- _PAGE TEXT_
·····

Filed by The PNC Financial Services Group, Inc.
                           Pursuant to Rule 425 under the Securities Act of 1933

                                        Subject Company: United National Bancorp
                                                   Commission File No. 000-16931



On November 20, 2003, The PNC Financial Services Group, Inc., a Pennsylvania
corporation, issued the following press release:


CONTACTS:

MEDIA:
Brian E. Goerke
(412) 762-4550
corporate.communications@pnc.com

INVESTORS:
William H. Callihan
(412) 762-8257
investor.relations@pnc.com

                     THE PNC FINANCIAL SERVICES GROUP, INC.
                           AND UNITED NATIONAL BANCORP
                  ANNOUNCE ELECTION DEADLINE FOR PENDING MERGER

         PITTSBURGH, PA, and BRIDGEWATER, NJ, November 20, 2003 - In connection
with the previously announced pending merger between The PNC Financial Services
Group, Inc. (NYSE: PNC) and United National Bancorp (NASDAQ: UNBJ), the election
deadline for United National shareholders who wish to make an election to
receive the merger consideration in cash or shares of PNC common stock, subject
to proration, will expire at 5:00 P.M., Eastern Time, on Monday, December 1,
2003. To make a valid election, shareholders must deliver to Computershare Trust
Company of New York, the Exchange Agent for the merger, properly completed Forms
of Election, together with their stock certificates or properly completed
notices of guaranteed delivery, by the election deadline.

         United National shareholders who do not properly deliver such
documentation to the Exchange Agent (at the address specified in the Form of
Election) by the election deadline will be unable to choose whether they will
receive cash or PNC common stock as merger consideration. Although such
non-electing shareholders will be entitled to receive approximately equivalent
value per share to the amount paid to electing shareholders, the form of
consideration may be paid all in cash, all in PNC common stock, or part in cash
and part in PNC common stock. The precise composition of the consideration paid
to non-electing shareholders will depend on the remaining pool of cash and PNC
common stock available after honoring the cash and stock elections properly made
by the other shareholders.




         The final election results regarding the merger consideration will be
announced as soon as possible after the election deadline. United National
shareholders may obtain additional copies of the Form of Election by contacting
Computershare Trust Company of New York at 1-800-245-7630.

         After the election deadline, but before the closing of the merger,
United National shareholders who have made elections will be unable to revoke or
change their elections, sell their shares of United National common stock, or
have access to their United National common stock certificates.

         PNC and United National are working to complete the merger promptly,
and expect it to occur in January 2004, subject to customary closing conditions,
including regulatory approvals and the approval of shareholders of United
National.

THE COMPANIES

         The PNC Financial Services Group, Inc., headquartered in Pittsburgh, is
one of the nation's largest diversified financial services organizations,
providing regional community banking; wholesale banking, including corporate
banking, real estate finance and asset-based lending; wealth management; asset
management and global fund services.

·····

- _GIVEN INFORMATION_
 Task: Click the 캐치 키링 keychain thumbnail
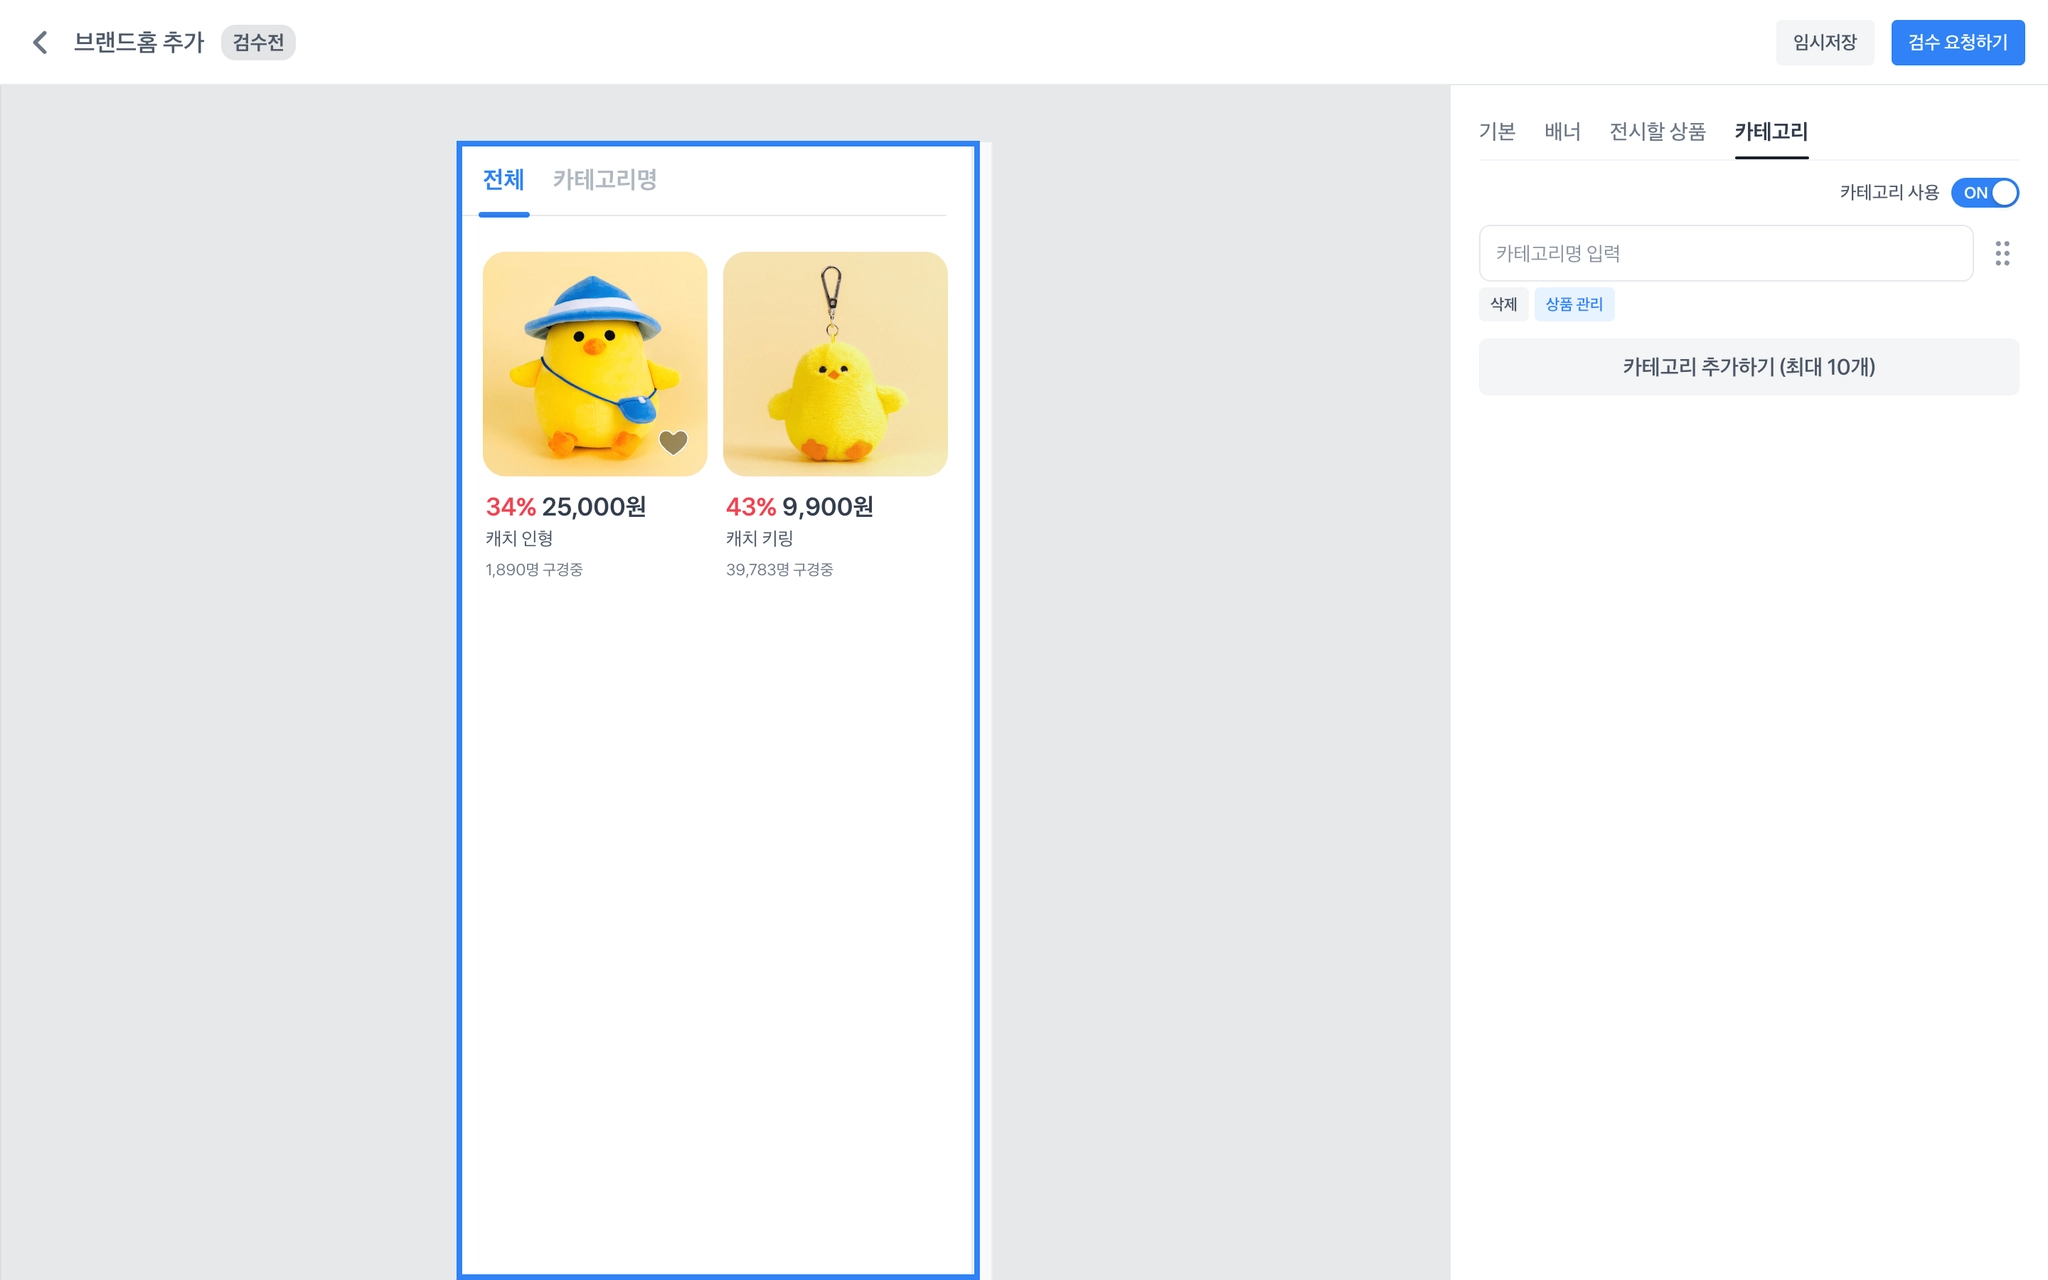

·····

- _JOBS_
• a. According to the press release, when do PNC and United National expect the merger to occur?
• b. Extract a verbatim passage from the press release, beginning at the words "THE COMPANIES" and stopping after the words "global fund services.".

- _TASK-BY-TASK SOLUTIONS_
• a. In January 2004, subject to customary closing conditions.

• b.
THE COMPANIES

         The PNC Financial Services Group, Inc., headquartered in Pittsburgh, is
one of the nation's largest diversified financial services organizations,
providing regional community banking; wholesale banking, including corporate
banking, real estate finance and asset-based lending; wealth management; asset
management and global fund services.